Дверь лифта с шумом захлопнулась, и Наталья даже не успела ничего ответить улыбающемуся и оптимистичному соседу. В этот самый миг в голове её пронеслась только одна мысль: «Подольше бы так!»
…Увиделась она с Артёмом Ивановичем уже в конце ноября, когда с неба довольно регулярно начали падать снежинки, а на лужах во дворе стала появляться твёрдая ледяная корочка.
— Как Ваше здоровье, Артём Иванович? — поинтересовалась Наталья. — Переход на зиму хорошо переносите? Скачки давления не беспокоят?
— Да нормально всё, — сосед привычно замахал руками, — спасибо тебе, добрая душа. Сколько раз ты меня уже в этой жизни выручила! Я теперь должник твой, выходит так.
И он снова улыбнулся. Наталья хотела было возразить ему, что ни о каких долгах не может даже быть речи, как Артём Иванович заговорщически поманил её пальцем и негромко произнёс:
— А знаешь что, Наташенька, чудо какое у меня произошло?
Наталья, руки которой оттягивали две внушительные авоськи, поставила их на скамейку и в тон соседу ответила шепотком: «Не-е-ет, не знаю!»
— Рыцарь мой образумился, — то ли с гордостью, то ли желая похвалиться поведением своего чёрного кота, важно ответил Артём Иванович.
— То есть как это — образумился? — не поняла Наталья.

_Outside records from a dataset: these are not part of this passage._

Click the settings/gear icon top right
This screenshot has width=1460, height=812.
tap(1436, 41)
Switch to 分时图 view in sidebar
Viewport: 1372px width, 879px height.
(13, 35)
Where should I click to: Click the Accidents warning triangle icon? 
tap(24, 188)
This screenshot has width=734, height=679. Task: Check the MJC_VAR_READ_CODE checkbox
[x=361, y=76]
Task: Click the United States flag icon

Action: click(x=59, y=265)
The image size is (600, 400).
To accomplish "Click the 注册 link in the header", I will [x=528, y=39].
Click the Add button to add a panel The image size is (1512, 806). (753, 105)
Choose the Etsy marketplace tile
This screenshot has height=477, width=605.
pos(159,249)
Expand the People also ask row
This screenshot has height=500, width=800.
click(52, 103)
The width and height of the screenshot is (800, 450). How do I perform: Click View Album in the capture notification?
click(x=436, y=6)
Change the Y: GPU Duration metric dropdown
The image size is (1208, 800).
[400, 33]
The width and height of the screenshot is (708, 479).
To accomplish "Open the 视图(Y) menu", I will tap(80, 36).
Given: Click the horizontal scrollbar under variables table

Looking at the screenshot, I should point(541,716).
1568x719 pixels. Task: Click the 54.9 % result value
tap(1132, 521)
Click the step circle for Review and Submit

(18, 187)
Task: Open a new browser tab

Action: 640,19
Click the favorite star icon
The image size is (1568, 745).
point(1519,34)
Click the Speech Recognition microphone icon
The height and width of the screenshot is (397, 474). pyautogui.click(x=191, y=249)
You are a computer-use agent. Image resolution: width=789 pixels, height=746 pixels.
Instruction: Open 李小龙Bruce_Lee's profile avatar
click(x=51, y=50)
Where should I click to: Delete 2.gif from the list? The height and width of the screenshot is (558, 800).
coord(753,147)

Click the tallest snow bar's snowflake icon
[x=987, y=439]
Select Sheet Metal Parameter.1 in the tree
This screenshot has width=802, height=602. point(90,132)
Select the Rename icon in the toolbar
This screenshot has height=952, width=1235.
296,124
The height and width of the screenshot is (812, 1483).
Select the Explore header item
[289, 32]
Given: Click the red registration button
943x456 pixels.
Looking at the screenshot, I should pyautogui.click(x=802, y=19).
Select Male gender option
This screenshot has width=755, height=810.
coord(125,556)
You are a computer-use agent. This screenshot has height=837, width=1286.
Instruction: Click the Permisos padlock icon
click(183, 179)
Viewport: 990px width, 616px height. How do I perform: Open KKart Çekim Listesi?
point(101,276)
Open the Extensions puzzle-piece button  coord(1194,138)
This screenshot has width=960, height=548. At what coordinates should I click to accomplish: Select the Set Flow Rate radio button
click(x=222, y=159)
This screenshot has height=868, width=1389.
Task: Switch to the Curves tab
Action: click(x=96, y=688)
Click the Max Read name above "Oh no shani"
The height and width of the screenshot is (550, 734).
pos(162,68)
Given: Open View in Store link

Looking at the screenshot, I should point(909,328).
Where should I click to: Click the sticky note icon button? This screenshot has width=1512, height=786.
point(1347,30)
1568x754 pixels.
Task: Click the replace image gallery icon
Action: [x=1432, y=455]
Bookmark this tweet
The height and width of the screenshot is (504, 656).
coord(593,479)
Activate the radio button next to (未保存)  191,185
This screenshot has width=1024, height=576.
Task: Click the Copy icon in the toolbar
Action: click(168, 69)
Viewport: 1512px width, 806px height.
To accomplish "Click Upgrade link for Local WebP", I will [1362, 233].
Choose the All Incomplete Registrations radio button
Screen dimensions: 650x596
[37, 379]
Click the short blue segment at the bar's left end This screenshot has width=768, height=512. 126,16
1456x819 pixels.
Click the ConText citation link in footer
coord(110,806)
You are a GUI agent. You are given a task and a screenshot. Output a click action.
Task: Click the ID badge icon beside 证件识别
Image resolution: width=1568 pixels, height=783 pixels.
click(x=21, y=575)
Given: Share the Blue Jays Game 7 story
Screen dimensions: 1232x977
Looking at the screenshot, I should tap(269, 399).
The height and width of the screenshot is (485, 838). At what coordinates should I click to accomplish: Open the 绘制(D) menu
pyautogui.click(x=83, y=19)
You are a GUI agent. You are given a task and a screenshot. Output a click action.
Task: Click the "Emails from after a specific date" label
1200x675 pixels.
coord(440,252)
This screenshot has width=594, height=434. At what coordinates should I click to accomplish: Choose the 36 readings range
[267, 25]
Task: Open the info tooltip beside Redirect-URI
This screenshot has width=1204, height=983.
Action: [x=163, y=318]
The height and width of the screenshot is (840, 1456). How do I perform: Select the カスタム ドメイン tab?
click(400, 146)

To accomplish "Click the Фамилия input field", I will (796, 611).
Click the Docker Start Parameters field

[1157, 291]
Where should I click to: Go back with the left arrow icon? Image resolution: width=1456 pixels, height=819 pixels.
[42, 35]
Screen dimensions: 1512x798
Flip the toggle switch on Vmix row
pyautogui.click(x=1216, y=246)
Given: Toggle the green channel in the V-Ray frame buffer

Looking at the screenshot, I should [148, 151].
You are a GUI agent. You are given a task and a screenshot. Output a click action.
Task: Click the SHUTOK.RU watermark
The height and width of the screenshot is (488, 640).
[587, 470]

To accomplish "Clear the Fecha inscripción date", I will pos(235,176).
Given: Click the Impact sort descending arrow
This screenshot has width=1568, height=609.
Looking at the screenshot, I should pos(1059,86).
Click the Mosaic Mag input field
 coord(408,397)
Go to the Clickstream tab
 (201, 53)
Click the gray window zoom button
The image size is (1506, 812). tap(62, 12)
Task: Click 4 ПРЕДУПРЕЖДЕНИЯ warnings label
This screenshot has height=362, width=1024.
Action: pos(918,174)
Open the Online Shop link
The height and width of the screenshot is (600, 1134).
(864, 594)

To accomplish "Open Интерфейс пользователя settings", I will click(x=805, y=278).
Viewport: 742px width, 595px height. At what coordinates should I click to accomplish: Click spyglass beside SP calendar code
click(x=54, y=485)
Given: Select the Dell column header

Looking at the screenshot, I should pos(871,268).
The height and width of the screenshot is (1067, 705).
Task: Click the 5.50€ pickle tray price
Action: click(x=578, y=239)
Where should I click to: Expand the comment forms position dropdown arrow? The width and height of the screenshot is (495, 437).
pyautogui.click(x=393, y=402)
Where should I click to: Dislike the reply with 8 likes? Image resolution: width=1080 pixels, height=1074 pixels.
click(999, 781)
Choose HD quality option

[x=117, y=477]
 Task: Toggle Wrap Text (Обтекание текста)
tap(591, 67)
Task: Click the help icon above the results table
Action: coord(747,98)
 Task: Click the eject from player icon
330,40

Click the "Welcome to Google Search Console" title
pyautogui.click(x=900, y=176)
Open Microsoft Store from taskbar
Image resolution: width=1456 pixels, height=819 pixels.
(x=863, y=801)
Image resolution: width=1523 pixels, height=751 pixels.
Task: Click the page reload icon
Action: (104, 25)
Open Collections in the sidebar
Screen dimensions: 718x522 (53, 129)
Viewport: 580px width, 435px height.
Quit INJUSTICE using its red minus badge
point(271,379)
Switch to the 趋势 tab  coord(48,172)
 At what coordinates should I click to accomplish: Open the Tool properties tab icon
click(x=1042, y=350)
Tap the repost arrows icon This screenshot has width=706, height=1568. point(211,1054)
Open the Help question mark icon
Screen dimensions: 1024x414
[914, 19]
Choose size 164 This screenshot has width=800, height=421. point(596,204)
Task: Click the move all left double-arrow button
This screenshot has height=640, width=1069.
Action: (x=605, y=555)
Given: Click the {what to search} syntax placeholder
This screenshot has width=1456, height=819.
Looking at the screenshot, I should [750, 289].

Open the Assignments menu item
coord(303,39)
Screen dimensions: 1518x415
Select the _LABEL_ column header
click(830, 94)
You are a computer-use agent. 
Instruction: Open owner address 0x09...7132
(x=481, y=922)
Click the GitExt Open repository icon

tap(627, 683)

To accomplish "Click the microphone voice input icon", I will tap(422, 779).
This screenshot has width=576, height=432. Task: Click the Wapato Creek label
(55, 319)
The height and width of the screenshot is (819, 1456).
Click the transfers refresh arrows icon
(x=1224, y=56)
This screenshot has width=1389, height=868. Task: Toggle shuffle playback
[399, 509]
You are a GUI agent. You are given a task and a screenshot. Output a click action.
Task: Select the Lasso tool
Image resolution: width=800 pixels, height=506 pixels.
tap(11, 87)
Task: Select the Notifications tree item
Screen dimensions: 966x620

— А вот так! — развёл руками Артём Иванович. — Гулянки свои напрочь забросил. Живёт теперь только дома, как путный домашний кот. Даже туалет специальный пришлось приобрести для него, — со смешком добавил он.
Увидев недоверчивый взгляд Натальи, сосед продолжал:
— А главное, знаешь, где он теперь спит?
— Где? — шёпотом продолжила Наталья. — В ванной, что ли? Или в раковине?
(Она недавно видела в одном из журналов фотографию, где был изображён кот, выбравший себе спальное место аккурат в раковине ванной комнаты.)
— Скажешь тоже, — с оттенком деланной обиды в голосе произнёс Артём Иванович. — Зачем ему в раковине спать, когда дома полно мест помягче?
И, наклонившись к самому Натальиному уху, значимо проговорил:
— Со мной спит, на диване! Как самый настоящий человек!
— Да Вы что? — удивилась Наталья, которая даже представить не могла, чтобы Рыцарь — эта гроза котов всех мастей и окрасов, не пропустивший ни одной драки с себе подобными усатыми созданиями — мог спать на диване рядом с хозяином. И тут же расхохоталась, подмигнув Артёму Ивановичу:
— Не храпит, благообразный-то Ваш Рыцарь? Спать не мешает?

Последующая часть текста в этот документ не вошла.